▸ **SOURCE**:

..............................

Convention over Configuration

"Convention over configuration" (CoC) is one of the newer catch phrases you'll hear as a architect. I really don't know where this started but when I learned Ruby on Rails this started to make a lot of sense to me. Also known as "coding by convention" this is a design paradigm that seeks to limit the number of decisions that developers need to make, keeping things simple. When something needs to be unconventional you simply "manage by exception" and specify that which is unconventional. In other words, lengthy web.config files are no longer needed unless something is unconventional. This leads to less code, more simplicity, less bugs, less documentation, etc.  In this post I'll cover some areas for CoC improvement in SQL including one of my ideas that I've never seen proposed anywhere else that would eliminate TONS of bugs in SQL, not to mention cut down on needles SQL verbosity.  

We need more of this in SQL Server, RDBMS, and data technologies in general.  That's the gist of this post.

..............................

(Dataset rows)
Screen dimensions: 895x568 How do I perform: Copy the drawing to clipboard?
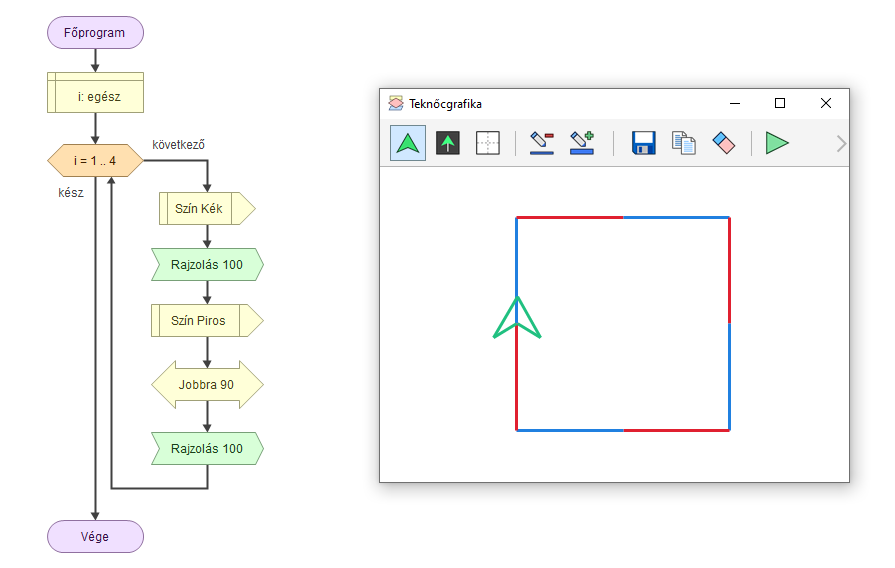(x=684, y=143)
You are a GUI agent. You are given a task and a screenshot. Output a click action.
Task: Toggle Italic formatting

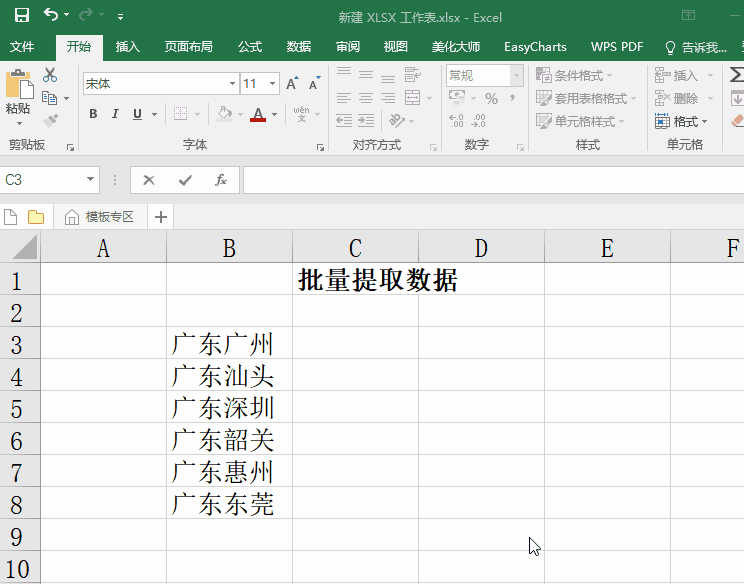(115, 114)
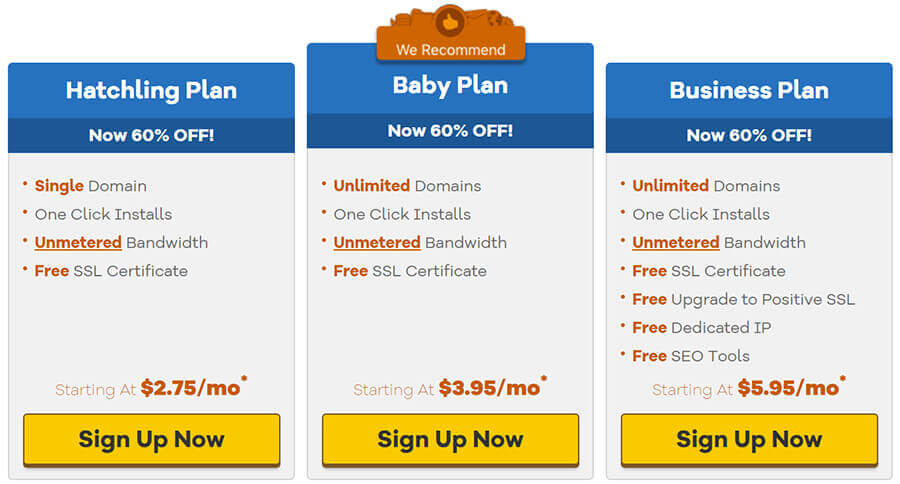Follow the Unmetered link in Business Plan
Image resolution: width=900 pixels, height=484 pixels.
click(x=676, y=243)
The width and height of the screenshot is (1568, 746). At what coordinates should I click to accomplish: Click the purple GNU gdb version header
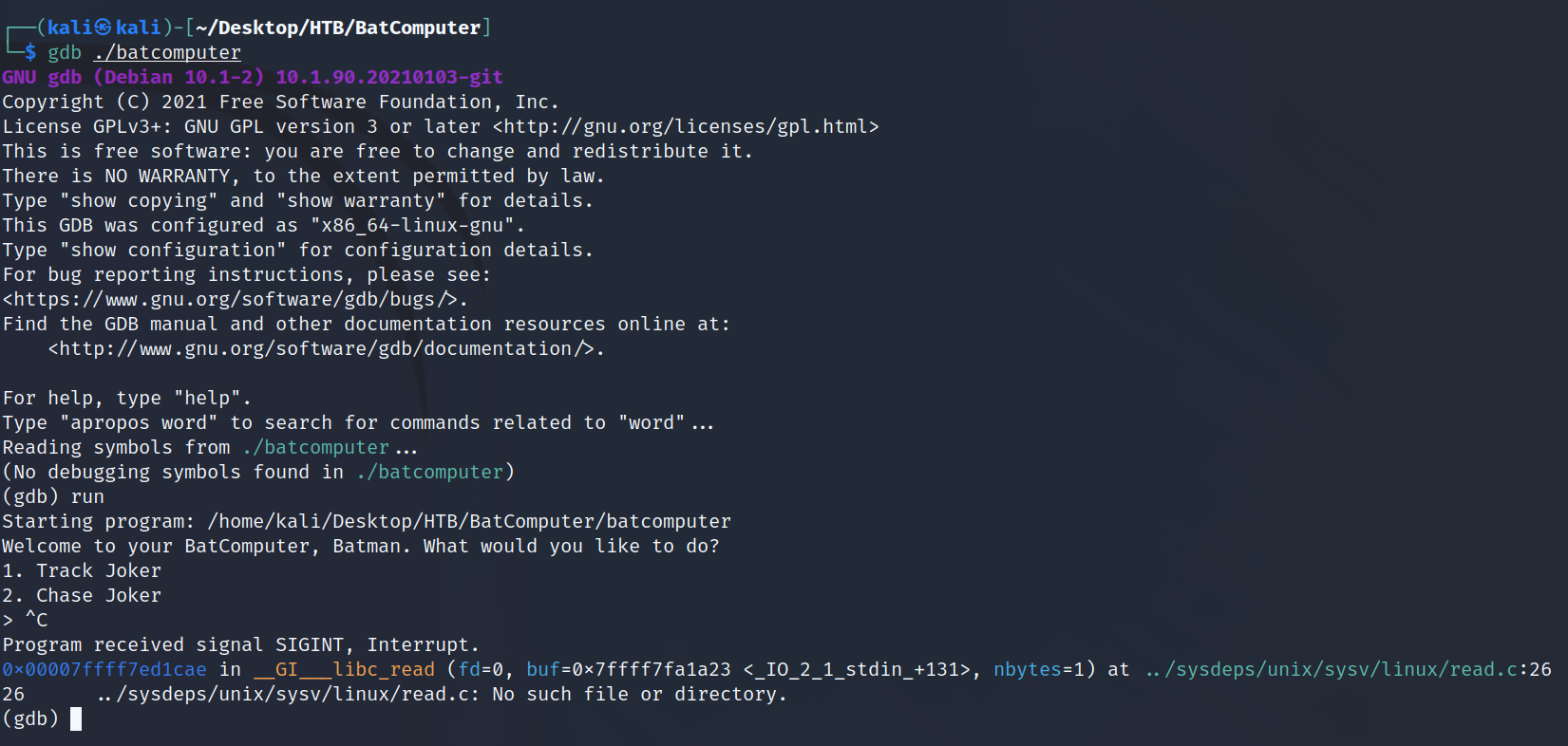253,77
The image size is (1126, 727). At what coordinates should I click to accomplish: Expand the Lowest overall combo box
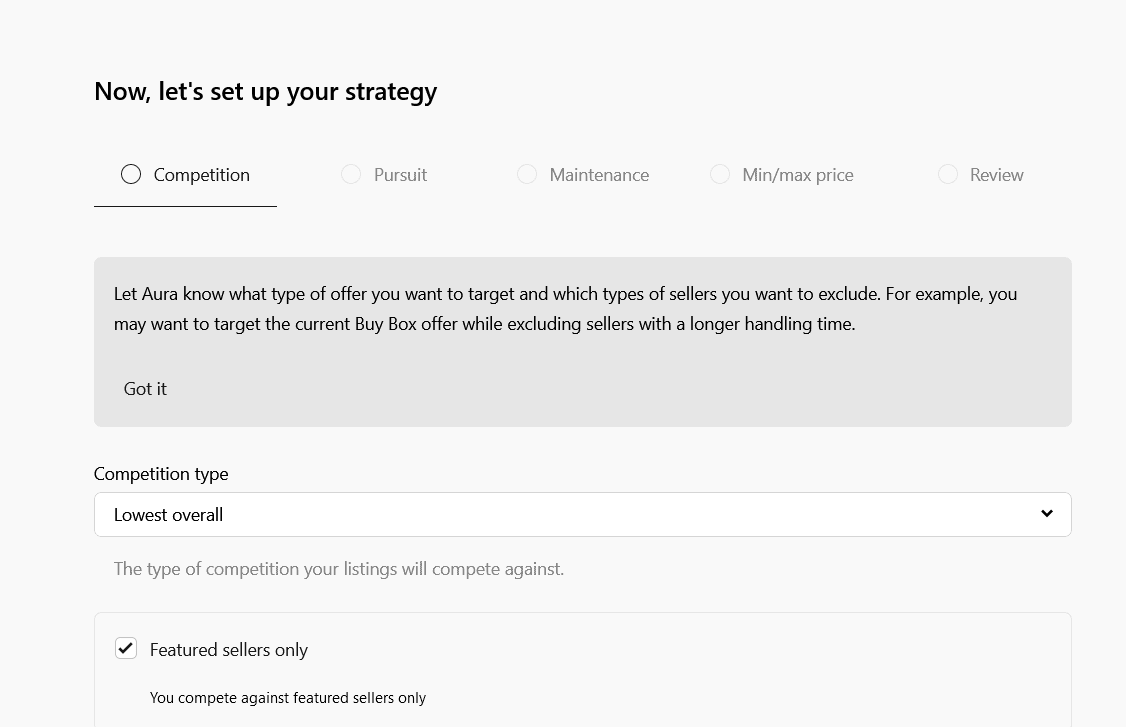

..............................

▸ **STATED PROBLEM**:
Pick up the post on convention over configuration in SQL after its last sentence and keep writing it.

▸ **THE RESULT**:
An Example of CoC
Your programming language du jour probably has classes and some of those will loosely map to your database tables. Instead of a class being named "classEmployee" and the table being "dbo.Employee" we have a convention that "the class name is the table name"...unless of course it is specified as unconventional.  So the class would be Employee as would the underlying table.  Now there is no need to map this relationship explicitly.  Best practices suddenly become implicitly enforceable.  

The Need for CoC in SQL Server...Cursors

TSQL and SQL can be very verbose languages.  For the most part, these languages are declarative and not procedural.  If you can eliminate declaring some things by using sensible defaults, then you are improving the language.  IMHO.  Let's look at a simple example of where CoC could help us be less verbose...cursors.  After that I'll show you my biggest pet peeve with the SQL language and how I propose solving it using a CoC approach.  

How do you write cursors? I bet it's a tedious and error-prone process.  If you say that you NEVER use cursors and NEVER found a good use for them then stop reading, you are apparently a genius and I am not worthy of your time.  For the rest of us that know that cursors are sometimes the ONLY way to do something in tsql, read on.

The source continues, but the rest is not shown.